3. Increased Authorised Share Capital of the Company from Rs. 27.00 crores (Rupees Twenty Seven Crores) divided into 2,70,00,000 Equity shares of Rs.10/- each to Rs. 60.00 crores (Sixty Crores) divided into 6,00,00,000 Equity Shares of As. 10/- each by addition thereto a sum of Rs.33.00 crores (Rupees Thirty Three Crores) divided into 3,30,00,000 Equity Shares of As. 10/- each and consequential amendment in the Memorandum of Association and Articles of Association of the Company.
4. Authority to the Board to create, offer, issue and allot securities, in the course of domestic and/or international offering(s), such as Equity Shares, Securities, warrants convertible into Equity Shares through Public Offering, private placement, Preferential Allotment or Right Issue or in any other manner in Domestic market, up to Rs. 150 crores and any securities including Global Depository Receipts and/or American Depository Receipts/Foreign Currency Convertible Bonds convertible into equity shares at the option of the Company and/or at the option holders of the security and/or any other security linked to equity shares, or any instruments representing convertible securities such as convertible bonds, debentures, warrants convertible into equity share whether optionally or otherwise or any combination thereof (hereinafter referred to as Securities) up to Rs. USD50 million to such investors including Foreign investors /institutions and/ or corporate bodies, mutual funds, banks, insurance companies, trusts and/or individuals or otherwise, whether or not such persons/entitles investors are Members of the Company, whether in Indian Currency or Foreign currency.
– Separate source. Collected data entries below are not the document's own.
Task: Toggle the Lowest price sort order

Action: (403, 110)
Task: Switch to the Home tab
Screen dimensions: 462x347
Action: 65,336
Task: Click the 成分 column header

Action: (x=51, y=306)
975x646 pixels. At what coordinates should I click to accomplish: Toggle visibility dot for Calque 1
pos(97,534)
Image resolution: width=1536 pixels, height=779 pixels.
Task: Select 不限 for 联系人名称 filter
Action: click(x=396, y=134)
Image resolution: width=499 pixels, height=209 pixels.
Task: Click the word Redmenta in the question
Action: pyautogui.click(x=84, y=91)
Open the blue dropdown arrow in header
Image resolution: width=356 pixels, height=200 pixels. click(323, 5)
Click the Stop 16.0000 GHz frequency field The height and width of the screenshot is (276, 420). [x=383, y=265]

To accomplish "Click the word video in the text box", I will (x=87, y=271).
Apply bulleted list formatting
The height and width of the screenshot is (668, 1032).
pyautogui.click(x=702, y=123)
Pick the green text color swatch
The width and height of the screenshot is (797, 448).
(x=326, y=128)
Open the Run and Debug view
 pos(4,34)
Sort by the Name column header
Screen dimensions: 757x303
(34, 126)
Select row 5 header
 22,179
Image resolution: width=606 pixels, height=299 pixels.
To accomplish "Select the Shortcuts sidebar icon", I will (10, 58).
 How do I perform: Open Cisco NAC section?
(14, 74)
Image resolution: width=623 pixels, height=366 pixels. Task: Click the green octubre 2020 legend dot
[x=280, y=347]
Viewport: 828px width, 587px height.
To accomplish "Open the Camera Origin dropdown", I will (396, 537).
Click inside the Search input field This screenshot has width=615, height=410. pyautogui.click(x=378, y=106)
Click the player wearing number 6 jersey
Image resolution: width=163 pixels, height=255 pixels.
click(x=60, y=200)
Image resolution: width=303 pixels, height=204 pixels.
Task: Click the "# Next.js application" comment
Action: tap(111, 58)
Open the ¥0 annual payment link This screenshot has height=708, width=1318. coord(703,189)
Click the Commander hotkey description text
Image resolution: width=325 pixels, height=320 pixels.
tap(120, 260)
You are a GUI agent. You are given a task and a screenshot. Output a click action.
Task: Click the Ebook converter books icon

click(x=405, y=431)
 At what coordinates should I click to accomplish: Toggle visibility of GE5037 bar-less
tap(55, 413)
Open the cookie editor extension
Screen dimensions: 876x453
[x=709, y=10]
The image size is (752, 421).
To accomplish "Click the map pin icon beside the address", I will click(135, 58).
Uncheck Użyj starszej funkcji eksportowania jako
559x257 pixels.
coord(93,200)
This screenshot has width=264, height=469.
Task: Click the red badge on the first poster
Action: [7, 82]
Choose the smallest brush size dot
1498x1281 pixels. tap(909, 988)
Such issue and allotment shall be made at such time or times in one or more tranche or trenches, at par or at such price or prices at a premium or discount to market price or prices in such manner and on such terms and conditions as the Board of Directors may at its sole discretion think fit and proper at time of such issue or allotment in consultation with the Lead Managers, Underwriters, Advisors or the intermediaries, subject to necessary provisions and approvals, subject to necessary provisions and approvals.
5. Pursuant to the applicable provisions of the Foreign Exchange Management Act (FEMA) 1999, the Companies Act, 1956, all other applicable laws, rules, regulations, guidelines and subject to such approval, consents and permissions of the Government of India, the Reserve Bank of India (RBI) and any other appropriate authorities, institutions or bodies as may be necessary and subject to such conditions as may be prescribed by any of the concerned authorities while granting such approvals, permissions and sanctions, which may be agreed to by the Board of Directors (hereinafter referred to as the Board which term shall be deemed to include any committee constituted/to be constituted by the board to exercise its powers including the powers conferred by this resolution), consent of the company be and is hereby accorded for the investment in equity shares of the company by Foreign Institutional Investors (FIIs) including their sub-accounts registered with the Securities and Exchange Board of India (SEBI) up to an aggregate limit of 74% of the paid up equity share capital of the company or up to such other limit as be permitted by law and approved by the board of directors of the Company, subject to necessary provisions & approvals.